Reports still coming in sound grim, whatever way you spin it, with uncertainty over which plants will close (including R&D plants at AZ) and locations of redundancies not yet released. We’ll need to hold our breath to see the impact on the massive AZ R&D site at Alderley Edge and their Macclesfield manufacturing plant.
A complicated picture
As ever though, there isn’t a simple story of “no jobs in pharma”. On Chemistry World, part of the Royal Society of Chemistry website, a spokesperson for AZ is reported as pointing out that although they have announced reductions in headcount of 15,000 since 2007, with a further 8,000 just announced, in the same timeframe they have also created 8,000 positions in areas such as biologics.
It’s not just research and manufacturing jobs which are at risk. The Financial Times points out that in the Western world generally, there is a move to more centralisation of decision making about prescribing drugs (eg. NICE in the UK and health insurers elsewhere) with individual doctors having less scope to make their own prescribing decisions. This means fewer marketing and sales staff will be needed.
On the other hand, Computer Weekly pointed out that as both GSK and AZ had largely outsourced their IT functions, these would be unlikely to be as badly affected as other functions by the job cuts.
Reshaping how pharmaceutical research is done
Some common patterns have emerged over the years. The massive pharmaceutical companies have been moving from employing their own R&D scientists directly, towards scanning the horizon and developing collaborations or licencing deals with small, nimble high-tech drug discovery companies. These SMEs (small and medium enterprises) may have been spun out of universities or be closely located to other small research companies, often on science parks. The recent announcements from AZ seem to point to an acceleration of this strategy, but it’s happening all over.

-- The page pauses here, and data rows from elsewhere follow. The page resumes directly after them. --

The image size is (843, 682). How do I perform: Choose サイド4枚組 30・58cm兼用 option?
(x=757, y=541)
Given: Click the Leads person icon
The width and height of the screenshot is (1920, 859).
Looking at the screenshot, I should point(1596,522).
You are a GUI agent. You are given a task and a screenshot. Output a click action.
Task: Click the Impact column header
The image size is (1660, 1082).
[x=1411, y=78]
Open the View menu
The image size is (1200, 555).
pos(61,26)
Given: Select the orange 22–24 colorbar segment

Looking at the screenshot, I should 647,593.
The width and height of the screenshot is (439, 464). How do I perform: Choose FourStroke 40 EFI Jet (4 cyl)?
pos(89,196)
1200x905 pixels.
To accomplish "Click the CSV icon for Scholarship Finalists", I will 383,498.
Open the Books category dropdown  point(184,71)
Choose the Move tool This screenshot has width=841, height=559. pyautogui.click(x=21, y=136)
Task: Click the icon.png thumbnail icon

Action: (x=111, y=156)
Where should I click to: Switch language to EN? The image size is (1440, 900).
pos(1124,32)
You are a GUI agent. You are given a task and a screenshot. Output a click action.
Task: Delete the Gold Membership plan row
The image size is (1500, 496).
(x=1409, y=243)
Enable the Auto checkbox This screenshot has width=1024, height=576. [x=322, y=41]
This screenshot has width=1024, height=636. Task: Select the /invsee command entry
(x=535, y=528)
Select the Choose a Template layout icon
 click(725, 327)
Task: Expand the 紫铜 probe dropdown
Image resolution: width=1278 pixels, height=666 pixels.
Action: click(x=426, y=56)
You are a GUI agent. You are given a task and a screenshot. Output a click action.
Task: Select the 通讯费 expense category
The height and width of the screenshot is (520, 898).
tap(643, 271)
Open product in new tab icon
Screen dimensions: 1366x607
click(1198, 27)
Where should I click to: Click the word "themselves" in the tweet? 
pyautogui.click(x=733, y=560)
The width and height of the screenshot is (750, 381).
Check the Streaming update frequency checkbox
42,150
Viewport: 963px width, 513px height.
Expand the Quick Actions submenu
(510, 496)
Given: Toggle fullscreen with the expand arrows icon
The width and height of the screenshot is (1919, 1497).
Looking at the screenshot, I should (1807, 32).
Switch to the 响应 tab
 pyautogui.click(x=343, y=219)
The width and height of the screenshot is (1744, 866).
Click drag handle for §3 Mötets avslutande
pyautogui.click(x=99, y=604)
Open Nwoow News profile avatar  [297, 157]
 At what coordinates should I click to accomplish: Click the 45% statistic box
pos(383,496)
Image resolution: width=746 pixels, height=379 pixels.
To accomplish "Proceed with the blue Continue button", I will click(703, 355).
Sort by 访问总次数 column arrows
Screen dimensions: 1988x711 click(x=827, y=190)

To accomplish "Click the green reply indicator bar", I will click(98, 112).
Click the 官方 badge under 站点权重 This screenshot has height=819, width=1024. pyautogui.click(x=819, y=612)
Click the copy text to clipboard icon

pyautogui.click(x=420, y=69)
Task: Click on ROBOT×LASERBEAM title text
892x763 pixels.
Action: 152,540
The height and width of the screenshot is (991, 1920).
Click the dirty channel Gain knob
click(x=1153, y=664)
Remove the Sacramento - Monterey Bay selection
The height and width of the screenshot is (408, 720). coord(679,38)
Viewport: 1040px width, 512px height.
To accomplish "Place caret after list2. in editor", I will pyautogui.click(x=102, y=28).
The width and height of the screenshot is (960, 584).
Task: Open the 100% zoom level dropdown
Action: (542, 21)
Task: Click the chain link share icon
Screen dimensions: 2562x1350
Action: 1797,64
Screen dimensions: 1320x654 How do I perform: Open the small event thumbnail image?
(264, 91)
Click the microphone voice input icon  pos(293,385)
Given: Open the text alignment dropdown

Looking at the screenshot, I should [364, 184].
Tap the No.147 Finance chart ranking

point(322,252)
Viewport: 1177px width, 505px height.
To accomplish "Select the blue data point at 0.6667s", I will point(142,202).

This means that if you want to do cutting edge drug discovery or related research, you may be better targeting the small company (possibly on your doorstep) which you didn’t realise existed, rather than the large, supposedly “safe” corporation which everyone has heard of.
Where are all these small high-tech bioscience companies?
Luckily, we have a cluster of them in the North West of England, and an organisation, BioNow to support and promote them. BioNow has an interactive map of biotech companies in the region, and we’ve got our own Careers Service list of local bioscience employers (pdf).
Further afield, the Association of the British Pharmaceutical Industry has a database of pharma companies, also categorised by region, on their excellent careers website.
So, no-one’s going to kid you that it will be easy to find a job in the pharmaceutical sector, but if you modify your job search strategy, you might still strike lucky.
GSK still recruiting
And after all this, we got two more prompts this week from GSK to remind us that they are still recruiting for their Graduate development programmes in Science (as part of Global Manufacturing), Engineering, Health Outcomes and Finance. Closing date – Friday 12th February.